Vincent Zerr a commencé sa collection de raisins du monde il y a 35 ans, pour le plaisir. Un seul pied par variété. Puis il y a une vingtaine d'années, il s'est lancé, toujours à côté de sa production de raisin de cuve, dans la plantation d'abricotiers. Après en avoir testé 80 sortes, il en a conservé une vingtaine, qui lui permet de produire et commercialiser des abricots de début juin jusqu'à l'automne.
Fort de ce succès, il a eu envie de développer sa production de raisins de table. "C'est devenu une passion" avoue-t-il. "J'ai appris de nouvelles techniques, pour les multiplier par bouturage. Si une variété ne réussit pas bien, ou si ses raisins ont un goût bizarre, au lieu d'arracher le cep pour en replanter un autre et devoir attendre cinq ans qu'il devienne adulte, je le décapite et le greffe, tout simplement. Et dès l'année suivante, j'obtiens immédiatement la nouvelle variété."
Cette technique lui a permis de multiplier très simplement les pieds de vigne uniques qu'il avait dans sa "collection" d'origine. Puis il a recherché d'autres variétés, en a acheté, échangé, a fait des tests.
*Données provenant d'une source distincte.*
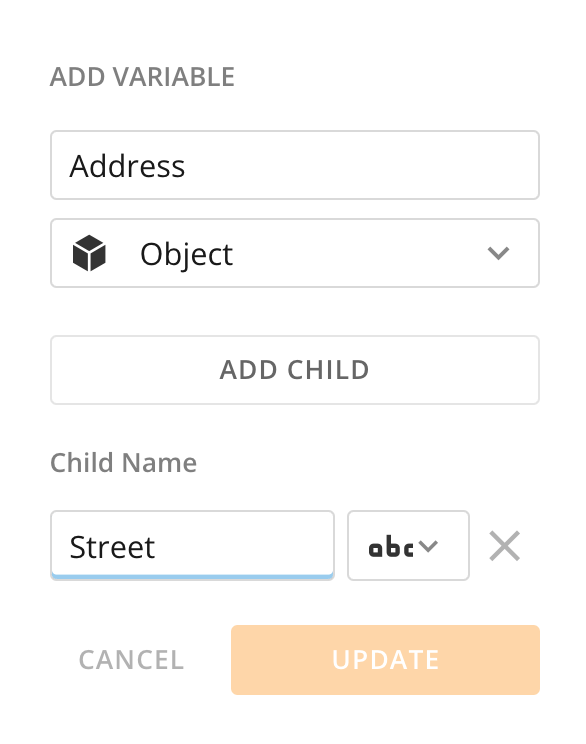Click the word Object in type selector
Image resolution: width=586 pixels, height=744 pixels.
tap(186, 255)

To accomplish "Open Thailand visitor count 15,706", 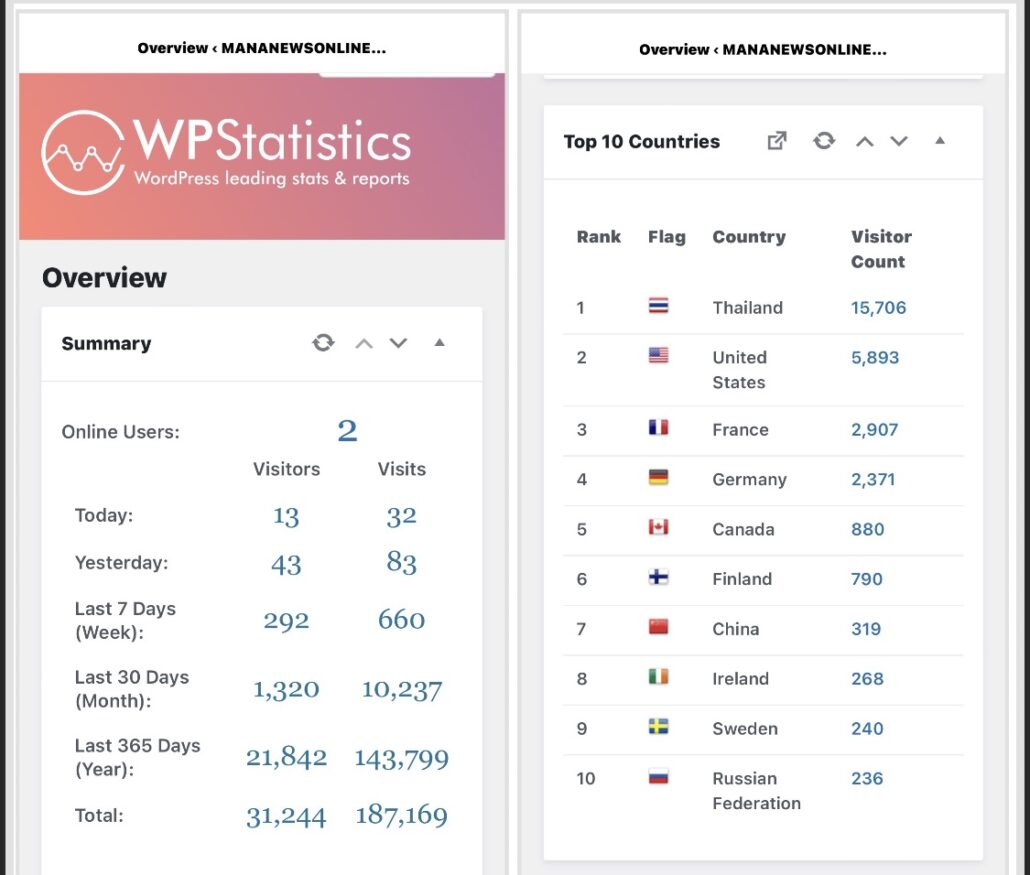I will click(x=878, y=308).
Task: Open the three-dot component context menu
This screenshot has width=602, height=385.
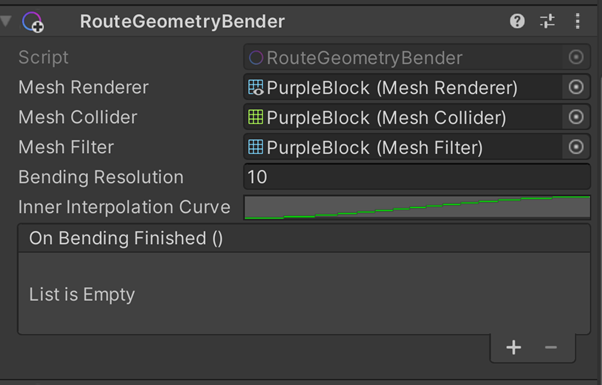Action: click(577, 21)
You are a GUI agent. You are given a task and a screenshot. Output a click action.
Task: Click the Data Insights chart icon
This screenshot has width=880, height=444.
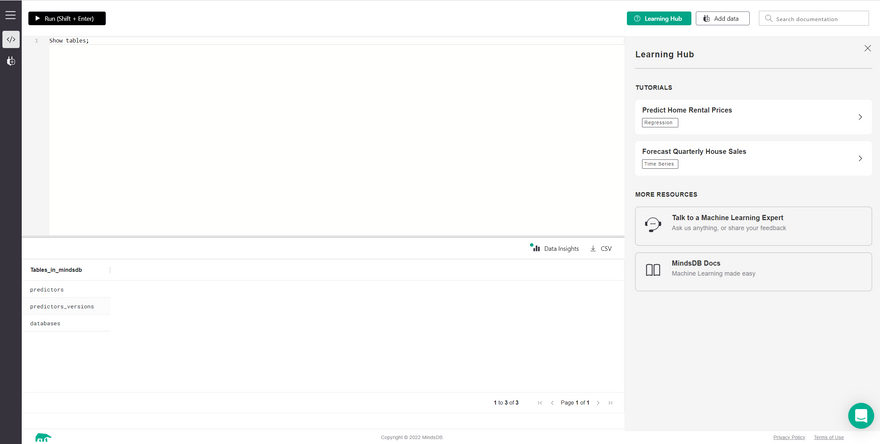coord(535,248)
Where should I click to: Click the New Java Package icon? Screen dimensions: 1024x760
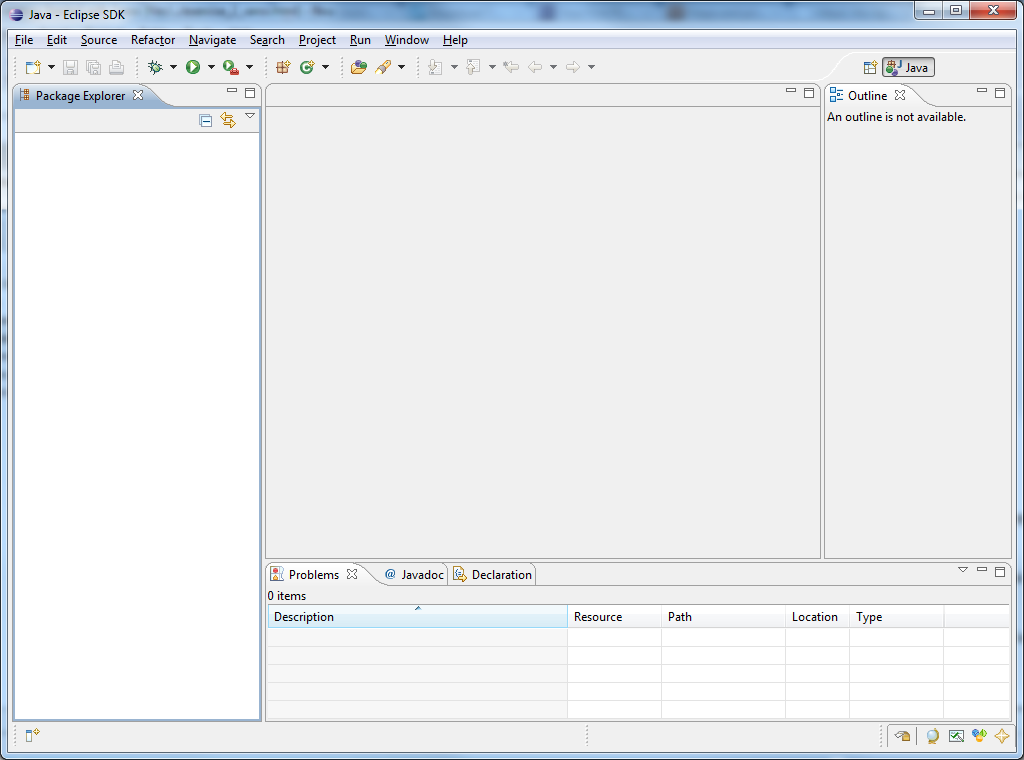[x=283, y=67]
Il les choisit aussi en fonction de leur résistance aux maladies, afin de les traiter le moins possible. Et le résultat est là : "J'ai une rangée d'une quinzaine de variétés que je ne traite plus du tout depuis dix ans" se réjouit-il. "Toutes les variétés n'y arrivent pas, mais sur les 500 que je produis, j'en ai 40 ou 50 qui donnent de bons résultats."
Ces raisins de bouche, aux goûts souvent surprenants pour les palais alsaciens, se vendent sur les marchés, dans des magasins à la ferme, quelques supermarchés du secteur et chez des grossistes. Mais leur cueillette, un travail minutieux, n'a rien à voir avec de classiques vendanges de raisins de cuve. "On prend le temps de cueillir, de choisir. On essaie de retirer les grains qui risquent d'altérer le goût" explique Romain Deiber, l'un des cueilleurs. "Et on goûte" ajoute Serge Ybanez, son collègue. "Pour être sûr de la qualité de la grappe, de son sucre. Un raisin trop acide, ce n'est pas le top. Mais en règle générale, il est très bon."
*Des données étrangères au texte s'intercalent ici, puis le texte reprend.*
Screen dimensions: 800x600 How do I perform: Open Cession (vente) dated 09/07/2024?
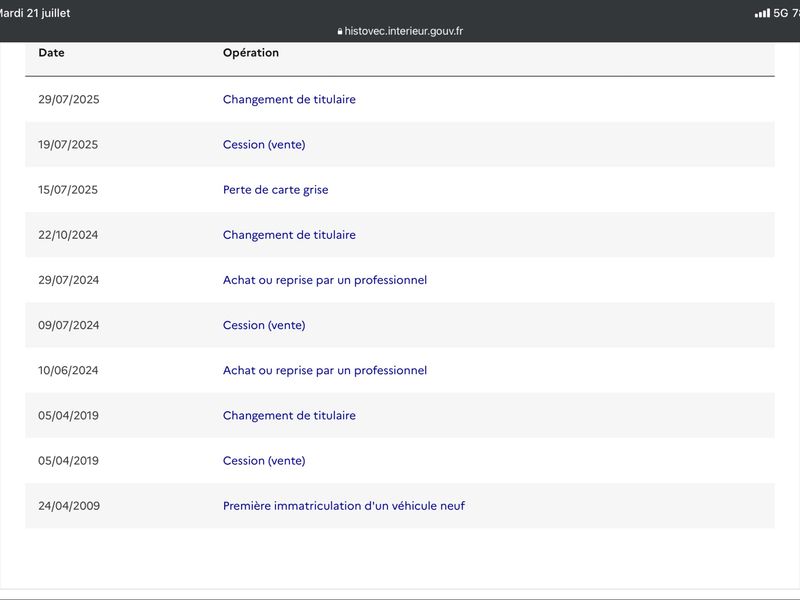click(x=264, y=325)
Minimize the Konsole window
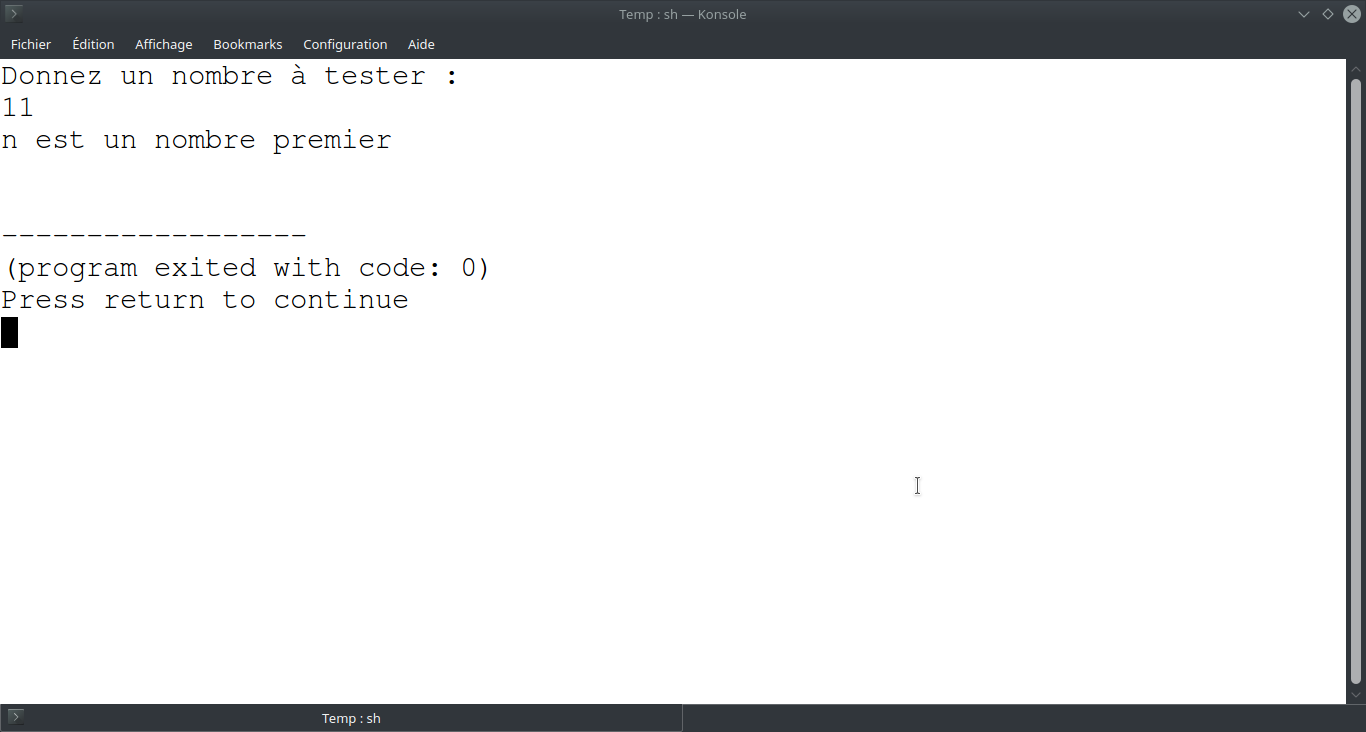Image resolution: width=1366 pixels, height=732 pixels. [1304, 14]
Une petite partie de la récolte est vendue directement dans le magasin de la ferme, Le jardin de Marmotte, tenu par Dominique, la femme de Vincent. Elle y propose aussi des œufs et des légumes de sa propre production. Le couple cultive également des céréales anciennes dont la farine est utilisée par leur fils, boulanger, pour en faire du pain et des viennoiseries. Et selon l'inspiration du jour, les raisins donnent de succulentes tartes. Dominique, elle, en fait du jus, et utilise certaines variétés sans pépins pour des confitures, "plus charnues que la gelée." Avec les raisins, son inspiration est sans limites. "On en fait aussi des sorbets. Et parfois je les sèche. Après deux à trois mois, c'est excellent dans un kougelhopf."
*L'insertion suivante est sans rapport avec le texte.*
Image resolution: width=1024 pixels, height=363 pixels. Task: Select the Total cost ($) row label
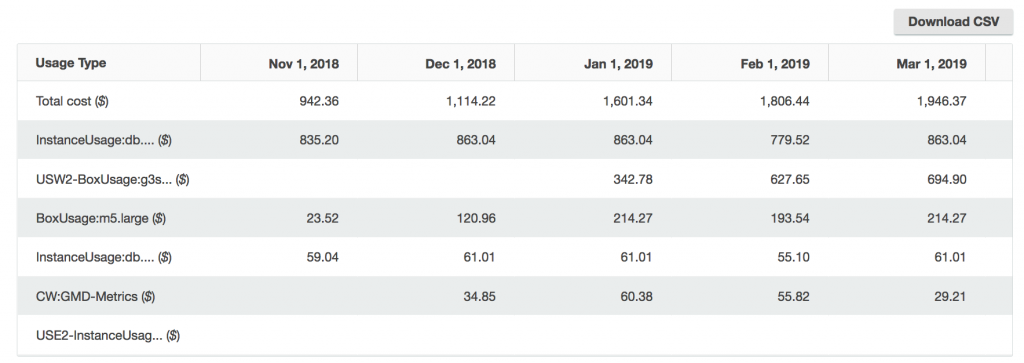tap(72, 101)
Mais dans son magasin, les raisins de table sont surtout plébiscités en assortiment, par cagettes de cinq kilos. Les clients adorent ce mélange de couleurs et de saveurs, à croquer pour le plaisir, ou à déguster en cure sans jamais se lasser, tant les goûts sont variés. "Mon compagnon fait une cure de raisins, et moi je m'en sers pour des animations avec des enfants et des adultes" explique une cliente qui repart avec son colis multicolore. "Je leur fais voir les couleurs, on goûte, on regarde à travers, et tous les sens sont mis en éveil." Il est aussi possible de commander ces caisses par téléphone, et de les récupérer en-dehors des heures d'ouverture de la boutique.
Et si certains, jardiniers amateurs ou avertis, rêvent d'avoir l'une ou l'autre de ces variétés de raisins chez eux, Vincent Zerr a la solution. Il propose à la vente une trentaine de variétés de pieds de vigne, afin de permettre à tous ceux qui le souhaitent de pouvoir déguster chez eux les raisins qu'ils ont découverts grâce à lui.